Task brief | Rewrite the records starting at the line containing "Given: Click the Bold formatting icon" and ending at the line containing "Looking at the screenshot, I should [x=447, y=91].", switching "Bold" to "Italic" and keeping everything else unchanged. Leave the pictures out of your answer.

Records supplied |
+ + + + +
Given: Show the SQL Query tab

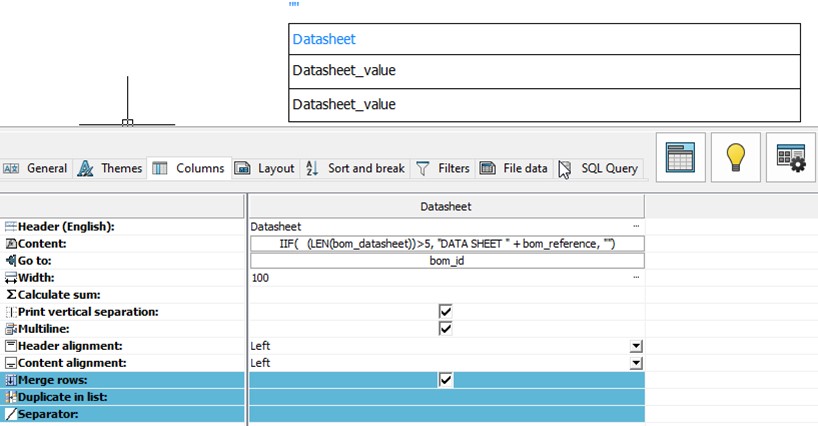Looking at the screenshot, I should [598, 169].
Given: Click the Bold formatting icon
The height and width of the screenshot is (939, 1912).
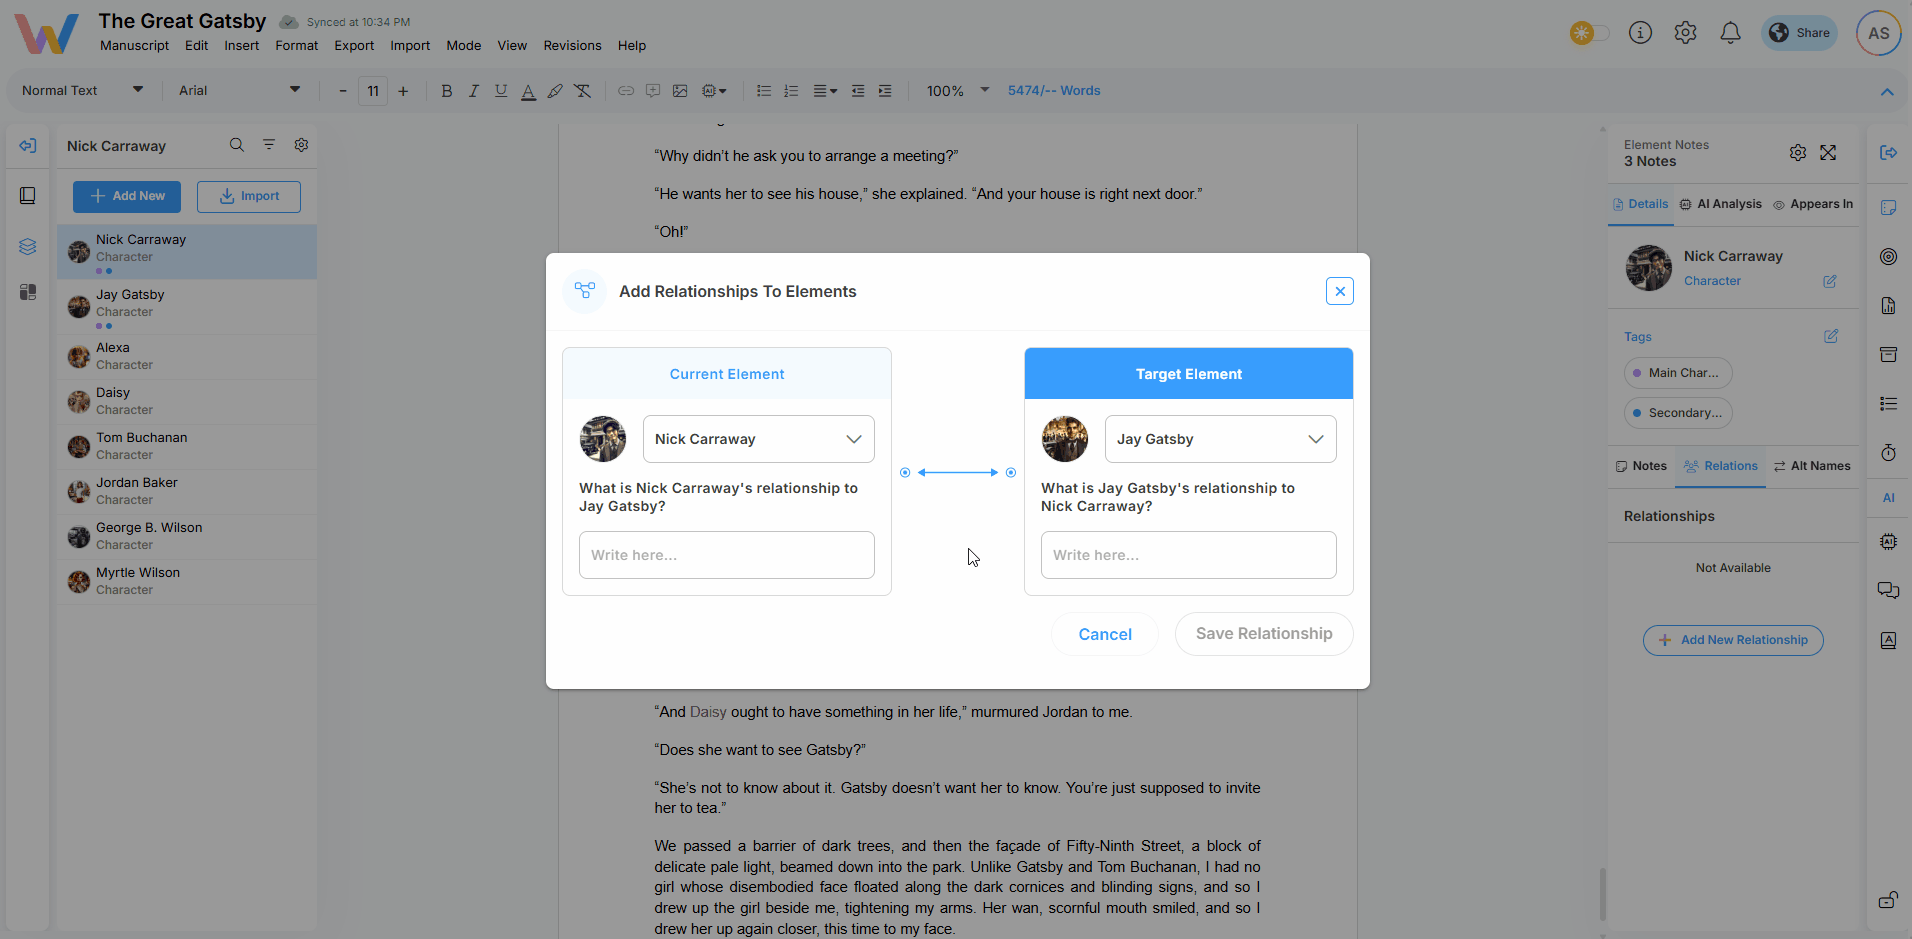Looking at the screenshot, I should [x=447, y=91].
+ + + + +
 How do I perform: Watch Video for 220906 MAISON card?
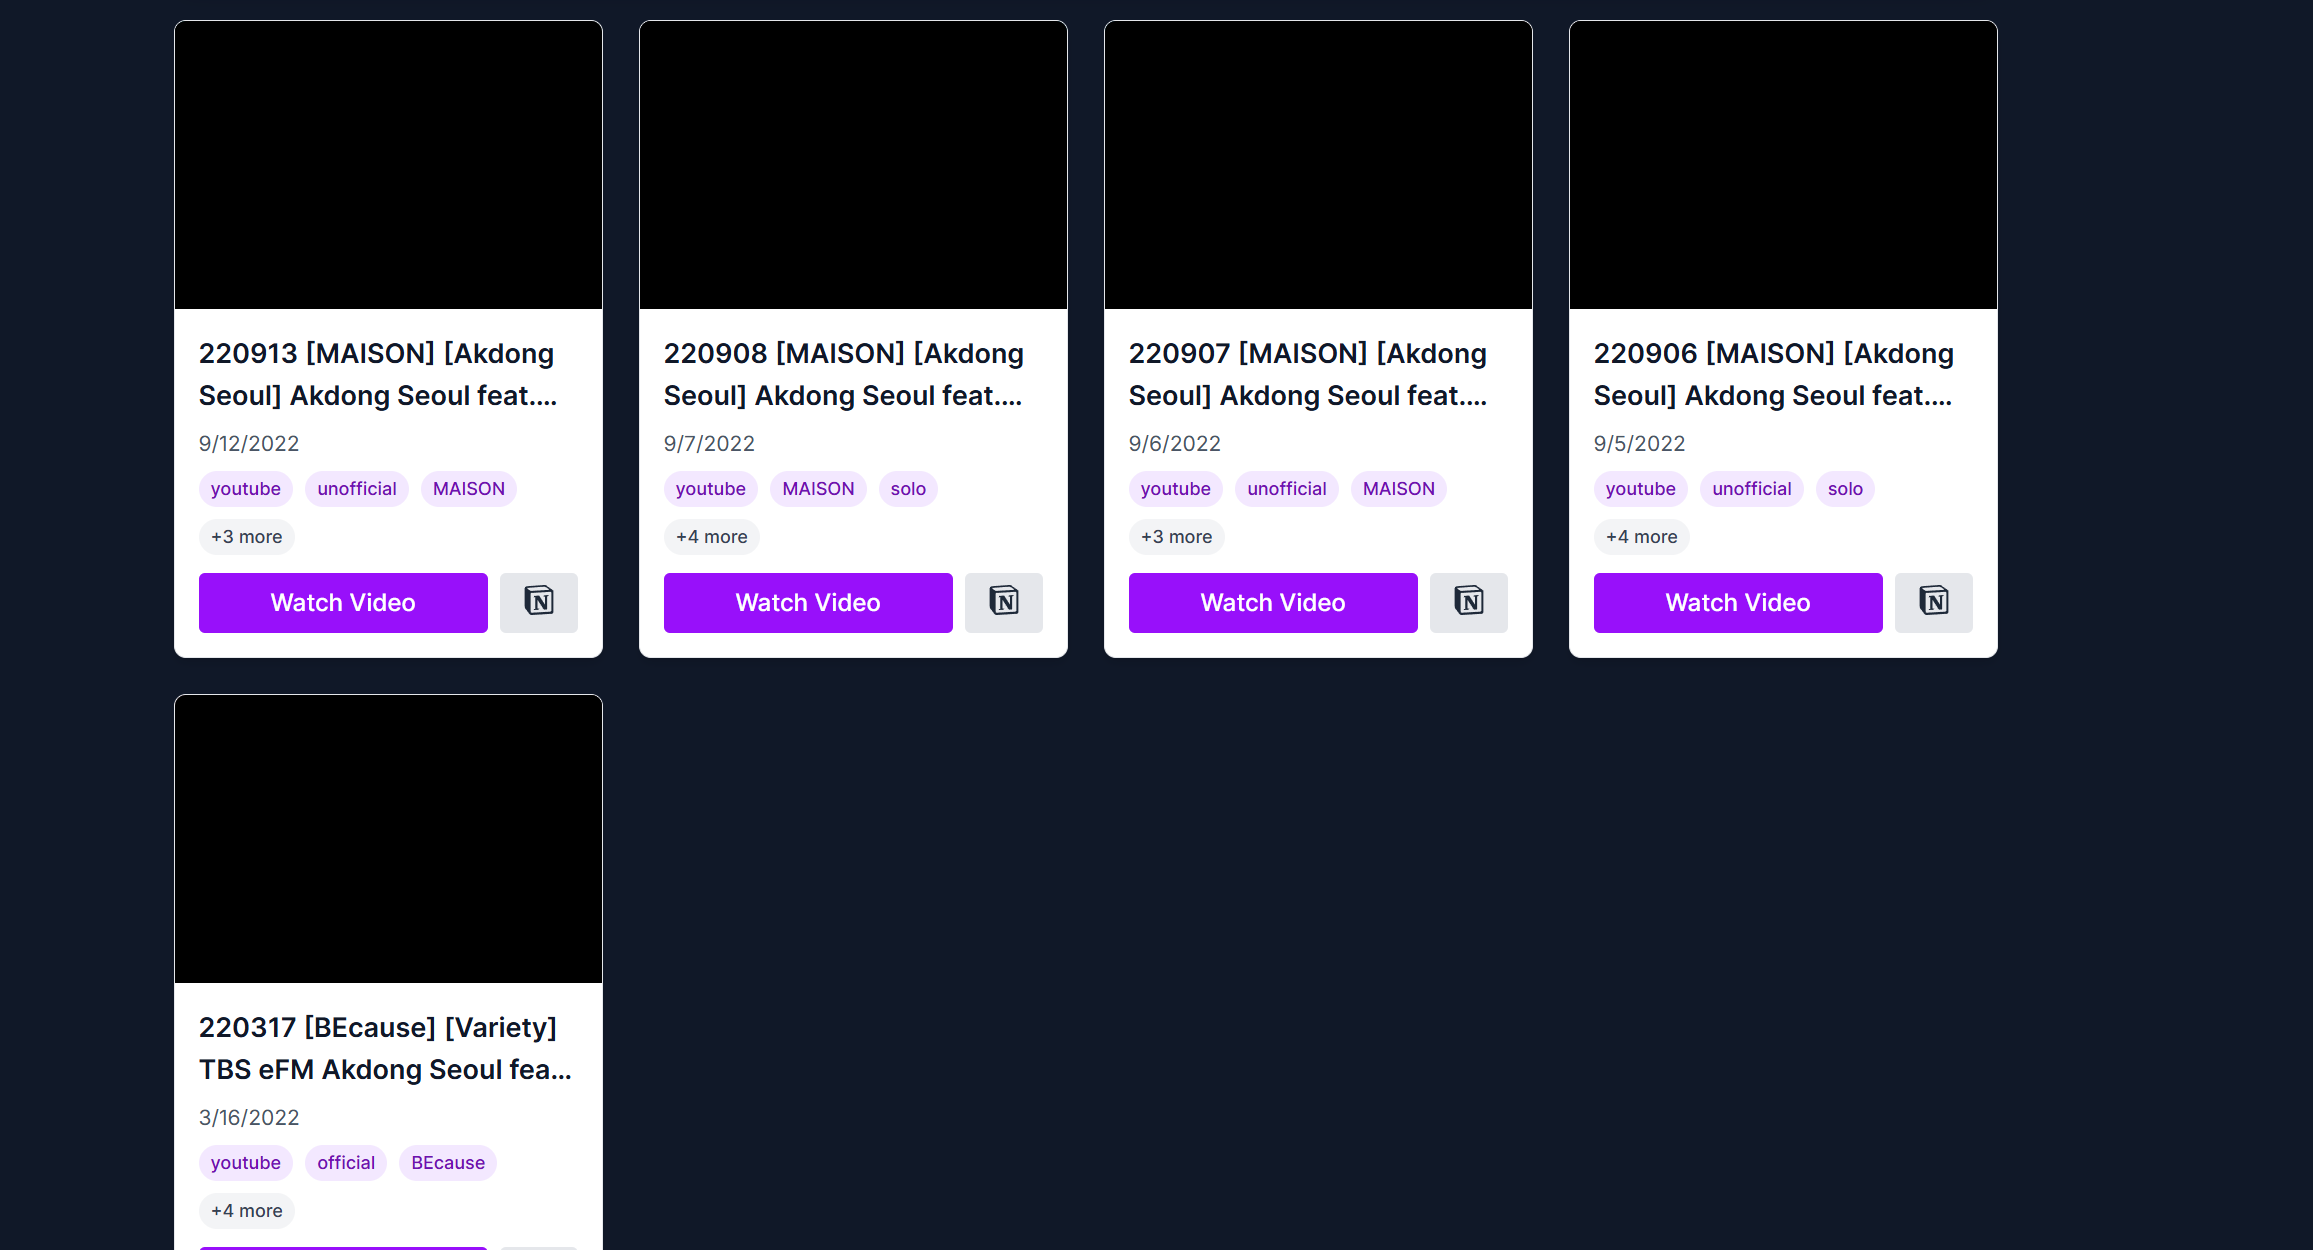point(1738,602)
+ + + + +
Expected output |
Given: Click the Italic formatting icon
The height and width of the screenshot is (939, 1912).
Looking at the screenshot, I should [x=447, y=91].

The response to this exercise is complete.